To apply Ikigai, you must understand both yourself AND others.
The message “Follow your passion,” is so much simpler, easier and more palatable, it’s typical fodder for pandering commencement speeches.
What this advice ignores is the needs and wants of others. Maybe because “following your passion” is one of the most self-centered things you can do, Ben Horowitz’ 2015 commencement address to the graduating engineers at Columbia University says, “Don’t follow your passion” because it’s a very “me focused idea.”
Terri Trespicio says that the pressure to “follow your passion” is a dangerous idea. She says that “passion is not a plan. It’s a feeling.”

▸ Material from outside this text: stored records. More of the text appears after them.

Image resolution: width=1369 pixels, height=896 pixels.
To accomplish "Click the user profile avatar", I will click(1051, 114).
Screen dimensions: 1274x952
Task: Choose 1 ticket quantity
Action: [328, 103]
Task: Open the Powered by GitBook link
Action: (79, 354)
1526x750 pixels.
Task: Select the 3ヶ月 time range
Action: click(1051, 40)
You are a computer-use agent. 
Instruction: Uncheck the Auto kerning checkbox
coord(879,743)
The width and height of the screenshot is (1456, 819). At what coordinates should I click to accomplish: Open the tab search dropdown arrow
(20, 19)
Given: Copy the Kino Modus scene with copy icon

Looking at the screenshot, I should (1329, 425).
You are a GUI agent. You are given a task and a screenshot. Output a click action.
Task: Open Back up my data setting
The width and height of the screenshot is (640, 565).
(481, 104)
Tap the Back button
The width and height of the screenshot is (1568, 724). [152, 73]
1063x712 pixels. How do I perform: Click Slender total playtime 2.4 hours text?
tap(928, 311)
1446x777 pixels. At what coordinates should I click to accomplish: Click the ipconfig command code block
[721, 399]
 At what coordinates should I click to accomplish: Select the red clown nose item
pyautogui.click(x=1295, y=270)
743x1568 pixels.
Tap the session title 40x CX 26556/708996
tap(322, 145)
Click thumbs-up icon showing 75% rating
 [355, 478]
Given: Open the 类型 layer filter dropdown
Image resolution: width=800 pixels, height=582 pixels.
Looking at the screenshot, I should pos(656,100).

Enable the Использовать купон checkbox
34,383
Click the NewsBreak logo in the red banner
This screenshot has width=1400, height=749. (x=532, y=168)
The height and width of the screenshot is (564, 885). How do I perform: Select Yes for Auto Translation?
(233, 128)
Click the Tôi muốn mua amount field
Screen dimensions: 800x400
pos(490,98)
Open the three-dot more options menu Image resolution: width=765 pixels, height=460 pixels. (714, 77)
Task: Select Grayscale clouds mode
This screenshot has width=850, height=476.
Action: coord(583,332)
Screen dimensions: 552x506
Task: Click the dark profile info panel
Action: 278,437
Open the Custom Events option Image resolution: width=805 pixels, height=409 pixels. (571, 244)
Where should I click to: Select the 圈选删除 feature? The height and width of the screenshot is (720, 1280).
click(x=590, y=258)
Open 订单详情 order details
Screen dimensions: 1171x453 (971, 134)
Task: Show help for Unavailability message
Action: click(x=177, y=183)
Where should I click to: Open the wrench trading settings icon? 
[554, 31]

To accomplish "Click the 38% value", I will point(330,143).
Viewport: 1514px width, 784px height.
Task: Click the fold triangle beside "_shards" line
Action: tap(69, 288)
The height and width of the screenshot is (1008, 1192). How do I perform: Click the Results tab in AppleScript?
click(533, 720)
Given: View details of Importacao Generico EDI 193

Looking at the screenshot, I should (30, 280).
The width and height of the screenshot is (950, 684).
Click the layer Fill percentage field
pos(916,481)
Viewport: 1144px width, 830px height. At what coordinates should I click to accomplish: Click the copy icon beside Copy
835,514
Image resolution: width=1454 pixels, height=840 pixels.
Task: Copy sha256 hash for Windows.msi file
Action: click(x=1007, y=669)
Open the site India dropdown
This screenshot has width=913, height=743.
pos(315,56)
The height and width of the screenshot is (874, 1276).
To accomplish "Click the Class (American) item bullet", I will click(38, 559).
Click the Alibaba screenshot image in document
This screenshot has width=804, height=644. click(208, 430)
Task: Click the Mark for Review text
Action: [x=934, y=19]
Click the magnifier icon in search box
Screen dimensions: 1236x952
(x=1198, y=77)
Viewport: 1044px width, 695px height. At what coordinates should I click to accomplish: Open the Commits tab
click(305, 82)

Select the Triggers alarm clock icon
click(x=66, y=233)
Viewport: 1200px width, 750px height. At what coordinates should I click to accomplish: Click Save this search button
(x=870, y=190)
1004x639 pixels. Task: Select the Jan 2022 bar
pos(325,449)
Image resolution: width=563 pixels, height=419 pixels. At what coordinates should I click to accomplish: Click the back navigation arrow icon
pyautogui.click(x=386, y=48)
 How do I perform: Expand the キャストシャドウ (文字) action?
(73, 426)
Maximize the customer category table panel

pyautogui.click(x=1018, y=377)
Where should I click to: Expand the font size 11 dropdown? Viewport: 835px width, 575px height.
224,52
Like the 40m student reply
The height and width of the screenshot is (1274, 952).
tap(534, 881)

And there are two problems with feelings:
They change. Pete Walker points out that we have lots of different feelings, all at the same time (The Tao of Fully Feeling, 1995).
Feelings can block us from choosing our wantings. There have been many times in my life when I knew I wanted something, but I was either too afraid to ask for it, or too comfortable with what I already had.
The problem with passion, is that derives from feelings. It feels good to think “I’m going to follow my passion, so I can do the things I love!”
But the world does not provide for what you love. The world doesn’t care.
Instead of the self-centered, feel-good trap of following your passion, include in your choices consideration for the needs and goals of others. This requires you to empathize — i.e., to seek to understand the world from another’s point of view so that you can experience their drives, understand their frustrations, and provide something valuable to them.
Once you get away from the idea that we all should just be following your own feeling, it allows you to place some of your attention on others, and enlist them as allies in getting a closer approximation of the life you want.